*TASK MATERIAL:*
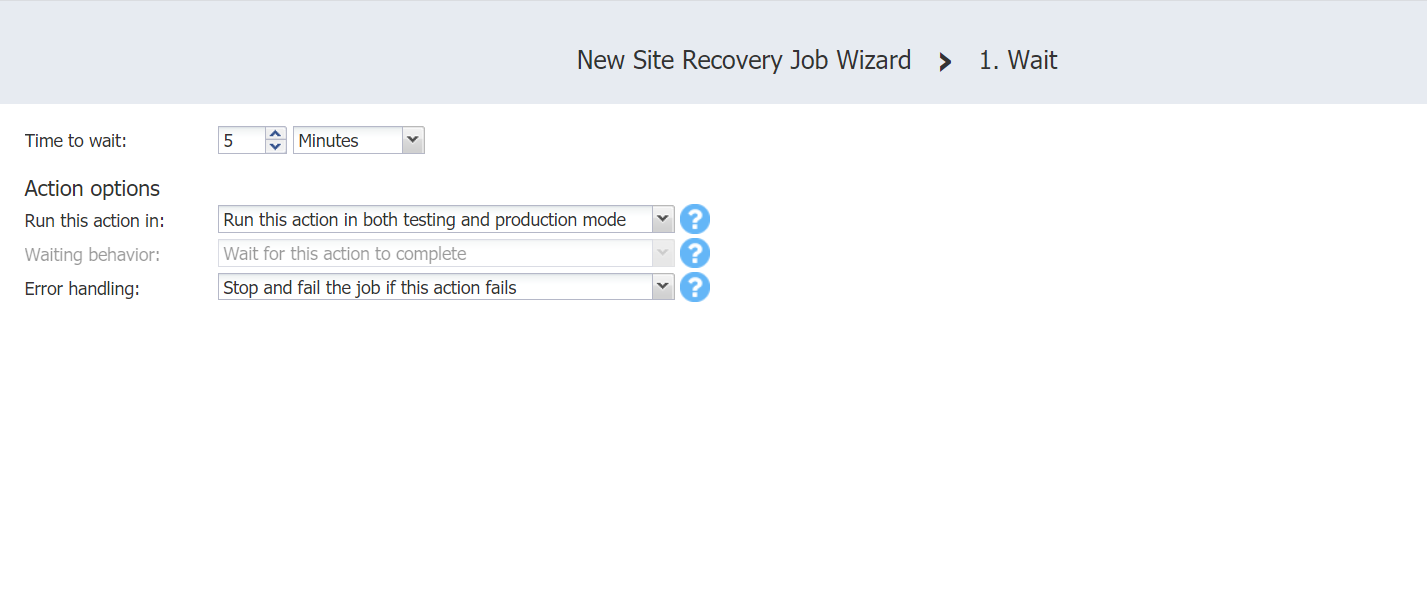Click the breadcrumb chevron before 1. Wait

point(945,62)
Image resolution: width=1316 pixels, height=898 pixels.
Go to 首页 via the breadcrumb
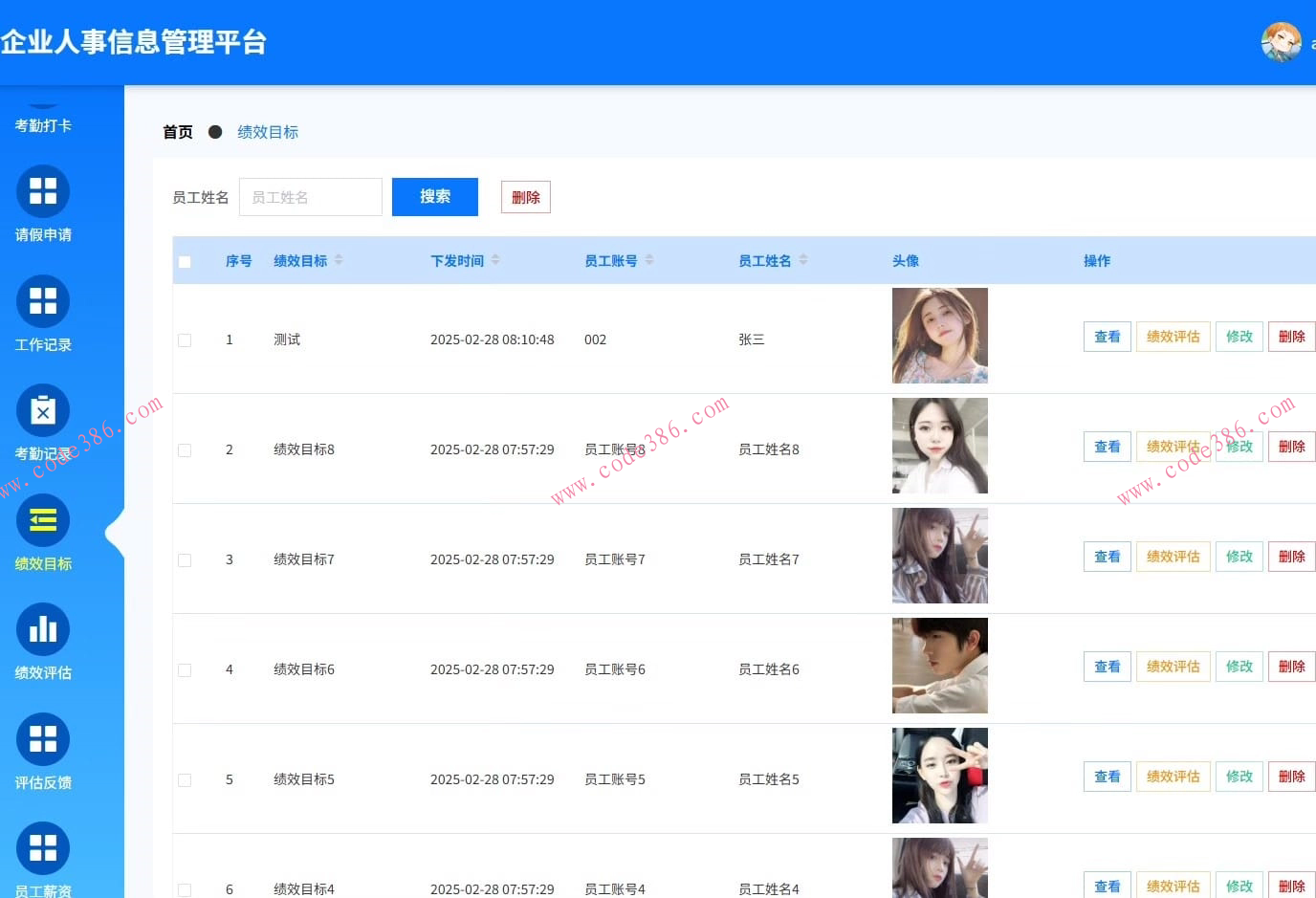click(177, 131)
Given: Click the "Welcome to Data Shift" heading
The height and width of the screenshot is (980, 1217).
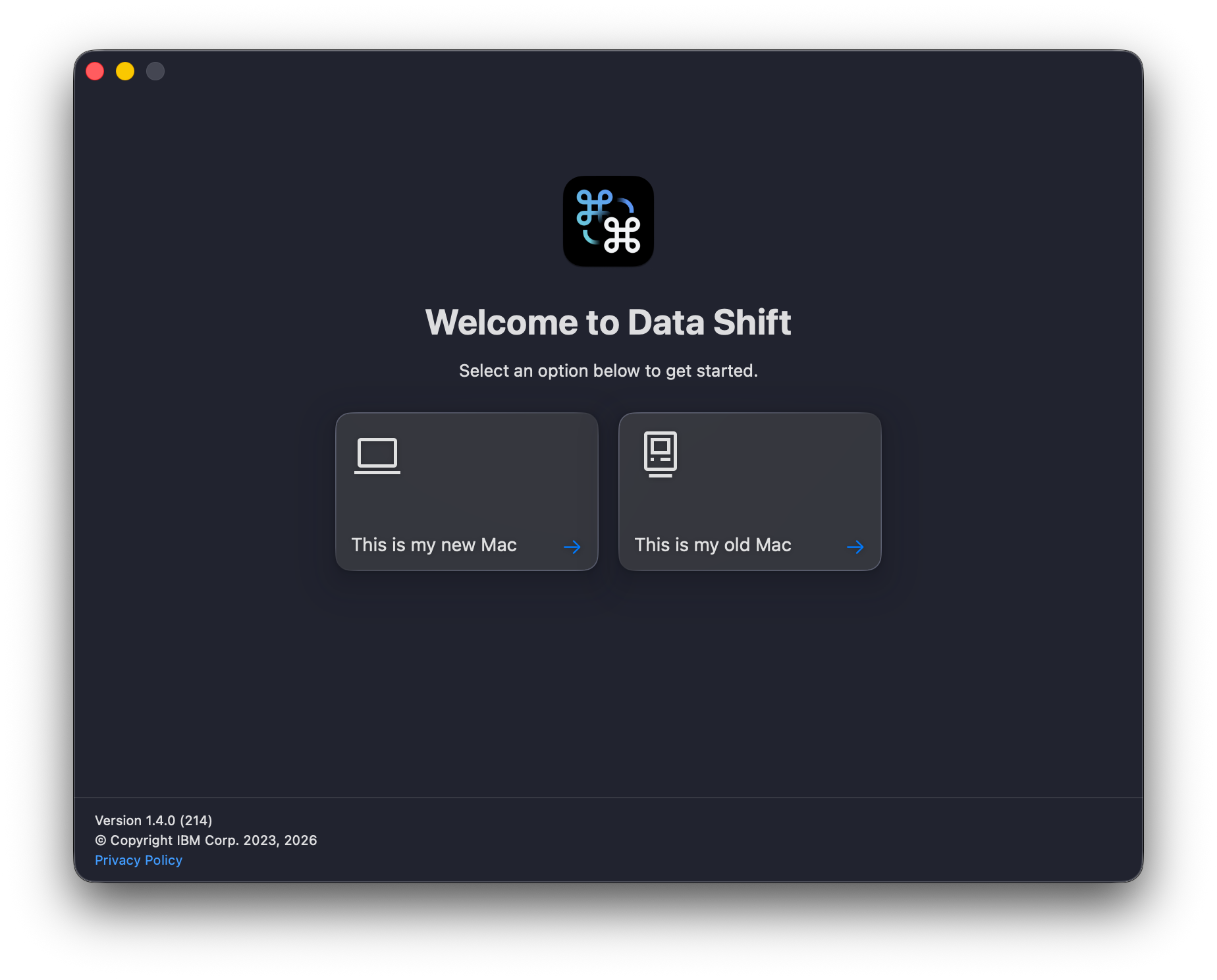Looking at the screenshot, I should (x=608, y=323).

*PROBLEM DETAILS:*
Would you set down, word for word, the lines running from the one that contains "The height and" to the last line of the material, omitting all pictures?

*WRITTEN RESPONSE:*
The height and width of the screenshot is (980, 1217).
Looking at the screenshot, I should (x=608, y=323).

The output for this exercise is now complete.